Just for the sake of completeness, I did email through a question before about a post that was on social media regarding vaccines at the LGH and that they had 300 and if you just wanted one to rock in. Is social media a good source of information for people who are looking to vaccines and where should they be looking if not? So i think many people would comment on the pros and cons of social media at times certainly that's not an authorised social media post from the Department of Health. I haven't actually seen the actual post. It's been described to me and it's certainly not the case that we have 300 vaccines available for people to rock up and get.

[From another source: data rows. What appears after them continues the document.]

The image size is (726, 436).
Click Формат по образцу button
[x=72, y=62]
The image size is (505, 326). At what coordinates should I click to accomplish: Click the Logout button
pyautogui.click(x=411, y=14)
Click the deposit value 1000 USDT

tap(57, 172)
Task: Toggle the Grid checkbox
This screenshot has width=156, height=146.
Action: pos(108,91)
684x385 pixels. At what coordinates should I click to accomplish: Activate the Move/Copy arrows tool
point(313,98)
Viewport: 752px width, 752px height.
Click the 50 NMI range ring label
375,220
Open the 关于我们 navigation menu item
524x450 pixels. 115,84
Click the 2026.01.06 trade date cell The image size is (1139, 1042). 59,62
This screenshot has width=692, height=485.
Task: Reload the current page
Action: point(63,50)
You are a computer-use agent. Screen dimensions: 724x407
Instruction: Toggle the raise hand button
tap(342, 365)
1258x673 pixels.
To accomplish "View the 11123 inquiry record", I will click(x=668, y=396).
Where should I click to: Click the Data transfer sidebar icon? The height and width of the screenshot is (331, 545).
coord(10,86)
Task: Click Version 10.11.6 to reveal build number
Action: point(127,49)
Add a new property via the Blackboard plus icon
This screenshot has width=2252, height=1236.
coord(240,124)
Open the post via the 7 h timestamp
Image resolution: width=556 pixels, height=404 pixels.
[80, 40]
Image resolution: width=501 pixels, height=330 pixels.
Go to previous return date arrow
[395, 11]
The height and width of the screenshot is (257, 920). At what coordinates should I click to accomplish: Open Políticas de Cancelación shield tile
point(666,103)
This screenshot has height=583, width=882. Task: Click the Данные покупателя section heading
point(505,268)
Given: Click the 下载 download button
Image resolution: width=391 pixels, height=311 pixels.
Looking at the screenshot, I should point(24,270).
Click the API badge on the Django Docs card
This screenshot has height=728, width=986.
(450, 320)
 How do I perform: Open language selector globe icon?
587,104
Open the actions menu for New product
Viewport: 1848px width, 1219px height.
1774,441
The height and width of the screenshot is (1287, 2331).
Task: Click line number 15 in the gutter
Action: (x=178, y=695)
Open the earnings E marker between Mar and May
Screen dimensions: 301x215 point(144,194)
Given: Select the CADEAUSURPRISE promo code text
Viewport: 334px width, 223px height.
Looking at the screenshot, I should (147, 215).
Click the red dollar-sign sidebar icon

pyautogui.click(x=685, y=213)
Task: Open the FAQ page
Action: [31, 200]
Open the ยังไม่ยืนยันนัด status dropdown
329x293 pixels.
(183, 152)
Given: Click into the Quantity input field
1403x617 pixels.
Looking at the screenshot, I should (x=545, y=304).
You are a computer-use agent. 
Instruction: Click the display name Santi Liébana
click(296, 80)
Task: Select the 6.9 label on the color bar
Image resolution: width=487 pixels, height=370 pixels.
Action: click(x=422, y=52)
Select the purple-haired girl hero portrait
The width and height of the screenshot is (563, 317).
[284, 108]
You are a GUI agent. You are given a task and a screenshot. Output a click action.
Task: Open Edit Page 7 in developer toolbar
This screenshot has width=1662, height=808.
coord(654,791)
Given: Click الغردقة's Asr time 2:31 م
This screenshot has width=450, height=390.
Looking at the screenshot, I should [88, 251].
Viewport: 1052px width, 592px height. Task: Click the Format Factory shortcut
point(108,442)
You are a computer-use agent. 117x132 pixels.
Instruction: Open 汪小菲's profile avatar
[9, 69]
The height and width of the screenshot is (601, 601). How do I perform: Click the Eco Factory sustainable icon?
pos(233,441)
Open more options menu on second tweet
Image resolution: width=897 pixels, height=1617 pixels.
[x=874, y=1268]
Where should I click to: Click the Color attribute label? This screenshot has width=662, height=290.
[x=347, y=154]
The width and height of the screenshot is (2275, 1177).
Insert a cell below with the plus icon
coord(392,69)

We've got phasing that applies particularly to the availability of vaccine of the Pfizer vaccine and noting that that is preferred for our under 50 environment but certainly there are booking appointments and spots that are available and I think someone might have just been trying and share that information.
So for people looking for accurate information on how they can access vaccines, is their GPa their best point of contact? So their GP or our coronavirus website at coronavirus.tas.gov.au and if you head there you can actually book online as well in a couple of minutes and just talk to each other potentially.